I am a current second-year Philosophy PhD student at the University of North Carolina at Chapel Hill. As an aspiring philosopher, I am primarily interested in value theory and the philosophy of mindfulness. I am interested in most sub-fields of ethics, as well as social and political philosophy (particularly issues relevant to philanthropy and/or the LGBTQIA+ community). I received my BA in Philosophy with a Certificate in Ethics summa cum laude from Arizona State University in 2020. I believe philosophy can play a valuable role in working towards a more compassionate, mindful, and just society.

Some current projects include:

  • Mindfulness and Moral Emotions (MA Thesis)
    • Many people (particularly Buddhists) believe that being a mindful person is generally a morally good way to be. But this idea appears to conflict with common intuitions about moral emotions—particularly blaming emotions like guilt and resentment—and makes it look like being a mindful person might sometimes make one morally worse. In this paper, I reconcile this tension by (i) presenting a secular (though Buddhism-compatible) account of mindful moral emotion and (ii) arguing that under this account mindful moral emotions do not carry their apparent moral costs, or at the very least such costs are compensated by comparable moral gains. Along the way, I argue that key assumptions motivating the apparent tension are ultimately misguided, while gesturing at ways in which mindful moral emotions (and mindful moral emoters) are plausibly morally better than their non-mindful counterparts. In the end, I show that you can be a mindful blame-embracer without risking any virtue.
  • What is a mindful person?
    • I am working on a new, philosophically precise account of dispositional mindfulness (i.e., trait mindfulness, or, what it is to be a mindful person).
  • The case for mindfulness-based bioethics
    • In this paper, I argue that in order to help bioethics practitioners mind the theoretical gaps in their methods, bioethicists ought to (i) insert non-theoretical, self-corrective elements into their methods and (ii) consider a mindfulness-based strategy as one promising option for such an element.
  • Academic Freedom and the Legitimacy of Transphobic Views
    • Exploring how we ought to relate to those seeking to promote transphobic views through institutional settings like the news media, universities, and publishing companies

A few questions (of many) that interest me right now:

  • How does mindfulness relate to moral agency?
  • Is mindfulness morally and/or epistemically valuable?
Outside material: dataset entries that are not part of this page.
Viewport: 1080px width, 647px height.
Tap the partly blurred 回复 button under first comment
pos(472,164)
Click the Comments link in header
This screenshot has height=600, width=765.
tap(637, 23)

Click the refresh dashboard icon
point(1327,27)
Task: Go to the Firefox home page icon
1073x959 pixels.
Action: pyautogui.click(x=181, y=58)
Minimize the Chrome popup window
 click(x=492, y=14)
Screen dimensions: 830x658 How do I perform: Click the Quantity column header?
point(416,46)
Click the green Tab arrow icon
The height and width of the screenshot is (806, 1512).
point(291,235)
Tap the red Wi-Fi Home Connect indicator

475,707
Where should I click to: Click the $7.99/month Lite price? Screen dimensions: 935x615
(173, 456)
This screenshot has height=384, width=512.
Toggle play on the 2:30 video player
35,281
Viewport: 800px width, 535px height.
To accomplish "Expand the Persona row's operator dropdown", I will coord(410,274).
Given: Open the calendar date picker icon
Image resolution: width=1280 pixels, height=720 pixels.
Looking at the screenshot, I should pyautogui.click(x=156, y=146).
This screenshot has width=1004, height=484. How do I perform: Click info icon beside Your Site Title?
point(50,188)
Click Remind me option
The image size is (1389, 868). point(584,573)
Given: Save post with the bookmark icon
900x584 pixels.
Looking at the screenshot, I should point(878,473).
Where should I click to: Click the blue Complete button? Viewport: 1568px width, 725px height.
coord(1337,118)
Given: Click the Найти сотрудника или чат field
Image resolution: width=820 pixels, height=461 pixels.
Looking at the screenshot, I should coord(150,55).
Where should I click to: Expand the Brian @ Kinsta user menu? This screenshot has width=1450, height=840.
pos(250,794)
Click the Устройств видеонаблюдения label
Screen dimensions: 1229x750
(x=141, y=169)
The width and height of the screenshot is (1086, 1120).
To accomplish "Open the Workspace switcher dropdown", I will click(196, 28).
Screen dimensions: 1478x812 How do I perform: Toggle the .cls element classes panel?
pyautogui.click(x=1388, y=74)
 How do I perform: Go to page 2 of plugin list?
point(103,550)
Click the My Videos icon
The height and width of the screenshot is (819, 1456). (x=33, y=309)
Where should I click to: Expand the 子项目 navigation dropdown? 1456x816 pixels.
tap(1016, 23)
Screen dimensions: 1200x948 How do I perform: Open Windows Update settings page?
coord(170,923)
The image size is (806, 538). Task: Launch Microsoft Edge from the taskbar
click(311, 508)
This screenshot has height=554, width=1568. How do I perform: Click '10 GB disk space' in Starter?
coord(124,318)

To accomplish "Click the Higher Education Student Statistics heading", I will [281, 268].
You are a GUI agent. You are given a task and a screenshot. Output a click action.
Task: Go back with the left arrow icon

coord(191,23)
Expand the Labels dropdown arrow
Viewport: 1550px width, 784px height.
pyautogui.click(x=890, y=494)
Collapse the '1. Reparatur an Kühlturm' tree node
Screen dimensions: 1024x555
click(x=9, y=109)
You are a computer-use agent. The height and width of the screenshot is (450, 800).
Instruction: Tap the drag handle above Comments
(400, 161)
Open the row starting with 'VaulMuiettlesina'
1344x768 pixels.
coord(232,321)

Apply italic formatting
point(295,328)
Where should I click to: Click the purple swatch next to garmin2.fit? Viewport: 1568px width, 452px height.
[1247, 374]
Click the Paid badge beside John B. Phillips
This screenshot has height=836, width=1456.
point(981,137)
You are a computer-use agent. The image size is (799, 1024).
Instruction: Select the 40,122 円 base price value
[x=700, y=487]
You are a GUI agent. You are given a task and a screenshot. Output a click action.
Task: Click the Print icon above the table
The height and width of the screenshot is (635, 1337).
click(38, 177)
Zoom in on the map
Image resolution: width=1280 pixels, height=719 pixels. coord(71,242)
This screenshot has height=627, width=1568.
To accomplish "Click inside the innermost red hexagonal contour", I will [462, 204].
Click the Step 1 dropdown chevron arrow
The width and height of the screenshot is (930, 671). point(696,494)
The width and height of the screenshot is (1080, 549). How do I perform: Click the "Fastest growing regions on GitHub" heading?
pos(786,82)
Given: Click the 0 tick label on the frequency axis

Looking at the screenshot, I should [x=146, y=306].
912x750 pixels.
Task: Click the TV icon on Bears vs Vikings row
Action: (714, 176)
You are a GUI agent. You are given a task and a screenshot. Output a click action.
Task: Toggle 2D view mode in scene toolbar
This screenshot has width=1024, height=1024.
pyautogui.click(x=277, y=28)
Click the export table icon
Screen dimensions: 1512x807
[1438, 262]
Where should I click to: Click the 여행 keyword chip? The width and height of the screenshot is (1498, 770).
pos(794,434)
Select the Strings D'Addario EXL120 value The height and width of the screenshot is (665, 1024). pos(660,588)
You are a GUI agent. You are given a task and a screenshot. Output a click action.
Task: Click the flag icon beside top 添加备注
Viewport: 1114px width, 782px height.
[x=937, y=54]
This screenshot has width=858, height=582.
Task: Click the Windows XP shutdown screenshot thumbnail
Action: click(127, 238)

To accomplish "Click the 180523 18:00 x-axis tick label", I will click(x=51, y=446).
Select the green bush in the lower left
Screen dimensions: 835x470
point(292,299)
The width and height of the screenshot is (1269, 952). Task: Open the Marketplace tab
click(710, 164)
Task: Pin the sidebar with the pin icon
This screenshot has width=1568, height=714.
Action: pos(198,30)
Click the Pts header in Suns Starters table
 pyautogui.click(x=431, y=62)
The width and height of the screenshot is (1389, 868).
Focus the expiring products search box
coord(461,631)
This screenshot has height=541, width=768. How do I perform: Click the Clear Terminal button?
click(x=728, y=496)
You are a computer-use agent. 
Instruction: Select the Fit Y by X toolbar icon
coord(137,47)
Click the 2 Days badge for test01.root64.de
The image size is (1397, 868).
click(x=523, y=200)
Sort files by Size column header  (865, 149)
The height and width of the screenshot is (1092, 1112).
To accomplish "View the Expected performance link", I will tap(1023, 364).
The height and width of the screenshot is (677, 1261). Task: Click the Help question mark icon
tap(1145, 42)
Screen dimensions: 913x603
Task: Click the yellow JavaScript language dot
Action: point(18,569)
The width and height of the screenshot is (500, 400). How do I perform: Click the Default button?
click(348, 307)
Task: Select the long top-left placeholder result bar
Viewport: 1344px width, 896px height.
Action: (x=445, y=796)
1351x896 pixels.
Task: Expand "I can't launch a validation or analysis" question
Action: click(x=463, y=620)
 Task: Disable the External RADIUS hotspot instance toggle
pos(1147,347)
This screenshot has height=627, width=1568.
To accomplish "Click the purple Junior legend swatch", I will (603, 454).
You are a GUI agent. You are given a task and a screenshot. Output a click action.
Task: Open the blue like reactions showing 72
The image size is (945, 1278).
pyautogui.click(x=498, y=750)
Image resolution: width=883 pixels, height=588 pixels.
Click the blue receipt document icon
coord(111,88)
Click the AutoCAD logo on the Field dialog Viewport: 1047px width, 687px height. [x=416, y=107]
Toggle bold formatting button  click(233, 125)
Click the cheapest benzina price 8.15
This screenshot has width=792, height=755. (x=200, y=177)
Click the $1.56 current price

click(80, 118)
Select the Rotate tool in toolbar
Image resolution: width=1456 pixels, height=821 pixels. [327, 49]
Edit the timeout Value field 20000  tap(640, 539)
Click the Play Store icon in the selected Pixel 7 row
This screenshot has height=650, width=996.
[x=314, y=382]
If so, why?
  • Should we strive to live an ideally mindful life? What would such a life look like given facts about our psychology and well-being?
  • What ethical problems arise when we try to mass produce mindfulness and integrate norms of mindfulness into different public settings?
  • If there are no moral facts, or if they aren’t prescriptive, what criteria besides ‘truth’ might allow us to evaluate competing ethical theories?
  • Should we strive to shrink the influence of the nonprofit sector given its privatization and lack of regulation? If not, what kinds of regulations might better ensure nonprofits are deserving of their special tax status?